> _YOUR OBJECTIVE_: Output every entry exactly, from the first line to the last.

(EXERCISE MATERIAL begins)

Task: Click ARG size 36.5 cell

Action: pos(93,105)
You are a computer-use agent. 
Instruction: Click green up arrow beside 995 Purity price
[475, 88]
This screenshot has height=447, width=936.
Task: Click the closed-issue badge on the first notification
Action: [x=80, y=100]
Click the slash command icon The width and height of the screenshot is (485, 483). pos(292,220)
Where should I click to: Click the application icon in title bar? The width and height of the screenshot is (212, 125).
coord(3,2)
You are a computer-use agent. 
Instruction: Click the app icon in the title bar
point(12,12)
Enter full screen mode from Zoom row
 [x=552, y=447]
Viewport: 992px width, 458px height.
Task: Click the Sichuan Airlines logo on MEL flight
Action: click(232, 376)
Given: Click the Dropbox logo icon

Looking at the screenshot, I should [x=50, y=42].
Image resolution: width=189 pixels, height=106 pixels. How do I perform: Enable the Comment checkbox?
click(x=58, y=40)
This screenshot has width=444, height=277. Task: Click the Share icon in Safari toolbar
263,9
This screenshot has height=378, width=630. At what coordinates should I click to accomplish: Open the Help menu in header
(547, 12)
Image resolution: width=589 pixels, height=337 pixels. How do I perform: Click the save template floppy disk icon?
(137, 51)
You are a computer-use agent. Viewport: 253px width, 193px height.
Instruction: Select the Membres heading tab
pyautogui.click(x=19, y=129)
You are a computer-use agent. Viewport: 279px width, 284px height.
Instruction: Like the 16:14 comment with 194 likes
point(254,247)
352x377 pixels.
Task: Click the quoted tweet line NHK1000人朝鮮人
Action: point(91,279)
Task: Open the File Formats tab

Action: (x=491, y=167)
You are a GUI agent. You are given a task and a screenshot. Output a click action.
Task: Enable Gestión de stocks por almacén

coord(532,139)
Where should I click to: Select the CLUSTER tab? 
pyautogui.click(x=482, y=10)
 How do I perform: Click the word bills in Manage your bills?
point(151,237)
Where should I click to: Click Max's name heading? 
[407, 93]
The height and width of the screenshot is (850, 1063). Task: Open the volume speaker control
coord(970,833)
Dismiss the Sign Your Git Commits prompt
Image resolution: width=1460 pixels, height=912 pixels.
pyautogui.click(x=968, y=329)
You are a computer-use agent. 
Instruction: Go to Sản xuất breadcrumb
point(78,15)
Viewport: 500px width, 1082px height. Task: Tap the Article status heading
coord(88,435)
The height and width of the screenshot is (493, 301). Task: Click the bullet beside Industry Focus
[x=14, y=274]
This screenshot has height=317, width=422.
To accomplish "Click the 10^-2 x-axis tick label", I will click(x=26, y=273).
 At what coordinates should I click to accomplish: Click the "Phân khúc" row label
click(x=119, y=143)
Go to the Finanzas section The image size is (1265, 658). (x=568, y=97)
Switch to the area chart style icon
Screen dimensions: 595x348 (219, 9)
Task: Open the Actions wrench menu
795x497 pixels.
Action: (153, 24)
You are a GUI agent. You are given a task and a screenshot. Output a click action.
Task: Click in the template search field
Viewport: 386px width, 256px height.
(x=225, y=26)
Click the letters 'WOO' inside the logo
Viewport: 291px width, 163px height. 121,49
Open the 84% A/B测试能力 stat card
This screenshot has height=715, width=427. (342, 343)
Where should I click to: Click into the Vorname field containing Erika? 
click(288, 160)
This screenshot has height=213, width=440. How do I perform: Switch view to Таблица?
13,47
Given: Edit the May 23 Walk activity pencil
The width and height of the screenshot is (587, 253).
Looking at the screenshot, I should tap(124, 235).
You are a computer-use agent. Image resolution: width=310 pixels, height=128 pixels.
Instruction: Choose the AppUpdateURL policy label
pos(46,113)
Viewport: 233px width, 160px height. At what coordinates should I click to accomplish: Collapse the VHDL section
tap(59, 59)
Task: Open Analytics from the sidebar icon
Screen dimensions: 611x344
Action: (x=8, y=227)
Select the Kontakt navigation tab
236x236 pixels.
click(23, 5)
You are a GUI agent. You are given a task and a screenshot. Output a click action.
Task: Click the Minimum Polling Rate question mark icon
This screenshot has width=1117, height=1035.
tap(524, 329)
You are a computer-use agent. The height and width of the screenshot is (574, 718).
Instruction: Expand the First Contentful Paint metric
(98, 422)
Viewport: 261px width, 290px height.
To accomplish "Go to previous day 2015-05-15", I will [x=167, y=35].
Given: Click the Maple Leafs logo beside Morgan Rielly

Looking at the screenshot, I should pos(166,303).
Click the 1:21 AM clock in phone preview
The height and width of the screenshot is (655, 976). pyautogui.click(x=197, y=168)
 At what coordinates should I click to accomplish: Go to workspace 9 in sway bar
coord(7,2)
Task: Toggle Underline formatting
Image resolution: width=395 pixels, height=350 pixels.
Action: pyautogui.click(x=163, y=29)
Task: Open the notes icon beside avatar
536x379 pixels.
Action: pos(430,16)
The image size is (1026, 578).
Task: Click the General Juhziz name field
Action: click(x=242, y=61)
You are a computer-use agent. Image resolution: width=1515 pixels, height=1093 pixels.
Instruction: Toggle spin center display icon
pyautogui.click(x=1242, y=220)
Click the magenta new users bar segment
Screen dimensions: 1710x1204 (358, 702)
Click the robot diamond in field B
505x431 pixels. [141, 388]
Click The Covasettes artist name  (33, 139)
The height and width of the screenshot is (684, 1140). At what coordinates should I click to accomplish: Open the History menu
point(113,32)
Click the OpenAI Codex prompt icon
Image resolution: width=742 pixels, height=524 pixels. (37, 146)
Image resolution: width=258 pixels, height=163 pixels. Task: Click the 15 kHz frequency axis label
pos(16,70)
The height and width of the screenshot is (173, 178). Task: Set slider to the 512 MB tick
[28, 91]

(EXERCISE MATERIAL ends)

> _ANSWER BOX_:
Task: Click ARG size 36.5 cell

Action: pos(93,105)
You are a computer-use agent. 
Instruction: Click green up arrow beside 995 Purity price
[475, 88]
This screenshot has height=447, width=936.
Task: Click the closed-issue badge on the first notification
Action: [x=80, y=100]
Click the slash command icon The width and height of the screenshot is (485, 483). pos(292,220)
Where should I click to: Click the application icon in title bar? The width and height of the screenshot is (212, 125).
coord(3,2)
You are a computer-use agent. 
Instruction: Click the app icon in the title bar
point(12,12)
Enter full screen mode from Zoom row
 [x=552, y=447]
Viewport: 992px width, 458px height.
Task: Click the Sichuan Airlines logo on MEL flight
Action: click(232, 376)
Given: Click the Dropbox logo icon

Looking at the screenshot, I should [x=50, y=42].
Image resolution: width=189 pixels, height=106 pixels. How do I perform: Enable the Comment checkbox?
click(x=58, y=40)
This screenshot has width=444, height=277. Task: Click the Share icon in Safari toolbar
263,9
This screenshot has height=378, width=630. At what coordinates should I click to accomplish: Open the Help menu in header
(547, 12)
Image resolution: width=589 pixels, height=337 pixels. How do I perform: Click the save template floppy disk icon?
(137, 51)
You are a computer-use agent. Viewport: 253px width, 193px height.
Instruction: Select the Membres heading tab
pyautogui.click(x=19, y=129)
You are a computer-use agent. Viewport: 279px width, 284px height.
Instruction: Like the 16:14 comment with 194 likes
point(254,247)
352x377 pixels.
Task: Click the quoted tweet line NHK1000人朝鮮人
Action: point(91,279)
Task: Open the File Formats tab

Action: (x=491, y=167)
You are a GUI agent. You are given a task and a screenshot. Output a click action.
Task: Enable Gestión de stocks por almacén

coord(532,139)
Where should I click to: Select the CLUSTER tab? 
pyautogui.click(x=482, y=10)
 How do I perform: Click the word bills in Manage your bills?
point(151,237)
Where should I click to: Click Max's name heading? 
[407, 93]
The height and width of the screenshot is (850, 1063). Task: Open the volume speaker control
coord(970,833)
Dismiss the Sign Your Git Commits prompt
Image resolution: width=1460 pixels, height=912 pixels.
pyautogui.click(x=968, y=329)
You are a computer-use agent. 
Instruction: Go to Sản xuất breadcrumb
point(78,15)
Viewport: 500px width, 1082px height. Task: Tap the Article status heading
coord(88,435)
The height and width of the screenshot is (493, 301). Task: Click the bullet beside Industry Focus
[x=14, y=274]
This screenshot has height=317, width=422.
To accomplish "Click the 10^-2 x-axis tick label", I will click(x=26, y=273).
 At what coordinates should I click to accomplish: Click the "Phân khúc" row label
click(x=119, y=143)
Go to the Finanzas section The image size is (1265, 658). (x=568, y=97)
Switch to the area chart style icon
Screen dimensions: 595x348 (219, 9)
Task: Open the Actions wrench menu
795x497 pixels.
Action: (153, 24)
You are a GUI agent. You are given a task and a screenshot. Output a click action.
Task: Click in the template search field
Viewport: 386px width, 256px height.
(x=225, y=26)
Click the letters 'WOO' inside the logo
Viewport: 291px width, 163px height. 121,49
Open the 84% A/B测试能力 stat card
This screenshot has height=715, width=427. (342, 343)
Where should I click to: Click into the Vorname field containing Erika? 
click(288, 160)
This screenshot has height=213, width=440. How do I perform: Switch view to Таблица?
13,47
Given: Edit the May 23 Walk activity pencil
The width and height of the screenshot is (587, 253).
Looking at the screenshot, I should tap(124, 235).
You are a computer-use agent. Image resolution: width=310 pixels, height=128 pixels.
Instruction: Choose the AppUpdateURL policy label
pos(46,113)
Viewport: 233px width, 160px height. At what coordinates should I click to accomplish: Collapse the VHDL section
tap(59, 59)
Task: Open Analytics from the sidebar icon
Screen dimensions: 611x344
Action: (x=8, y=227)
Select the Kontakt navigation tab
236x236 pixels.
click(23, 5)
You are a GUI agent. You are given a task and a screenshot. Output a click action.
Task: Click the Minimum Polling Rate question mark icon
This screenshot has width=1117, height=1035.
tap(524, 329)
You are a computer-use agent. The height and width of the screenshot is (574, 718).
Instruction: Expand the First Contentful Paint metric
(98, 422)
Viewport: 261px width, 290px height.
To accomplish "Go to previous day 2015-05-15", I will [x=167, y=35].
Given: Click the Maple Leafs logo beside Morgan Rielly

Looking at the screenshot, I should pos(166,303).
Click the 1:21 AM clock in phone preview
The height and width of the screenshot is (655, 976). pyautogui.click(x=197, y=168)
 At what coordinates should I click to accomplish: Go to workspace 9 in sway bar
coord(7,2)
Task: Toggle Underline formatting
Image resolution: width=395 pixels, height=350 pixels.
Action: pyautogui.click(x=163, y=29)
Task: Open the notes icon beside avatar
536x379 pixels.
Action: pos(430,16)
The image size is (1026, 578).
Task: Click the General Juhziz name field
Action: click(x=242, y=61)
You are a computer-use agent. Image resolution: width=1515 pixels, height=1093 pixels.
Instruction: Toggle spin center display icon
pyautogui.click(x=1242, y=220)
Click the magenta new users bar segment
Screen dimensions: 1710x1204 (358, 702)
Click the robot diamond in field B
505x431 pixels. [141, 388]
Click The Covasettes artist name  (33, 139)
The height and width of the screenshot is (684, 1140). At what coordinates should I click to accomplish: Open the History menu
point(113,32)
Click the OpenAI Codex prompt icon
Image resolution: width=742 pixels, height=524 pixels. (37, 146)
Image resolution: width=258 pixels, height=163 pixels. Task: Click the 15 kHz frequency axis label
pos(16,70)
The height and width of the screenshot is (173, 178). Task: Set slider to the 512 MB tick
[28, 91]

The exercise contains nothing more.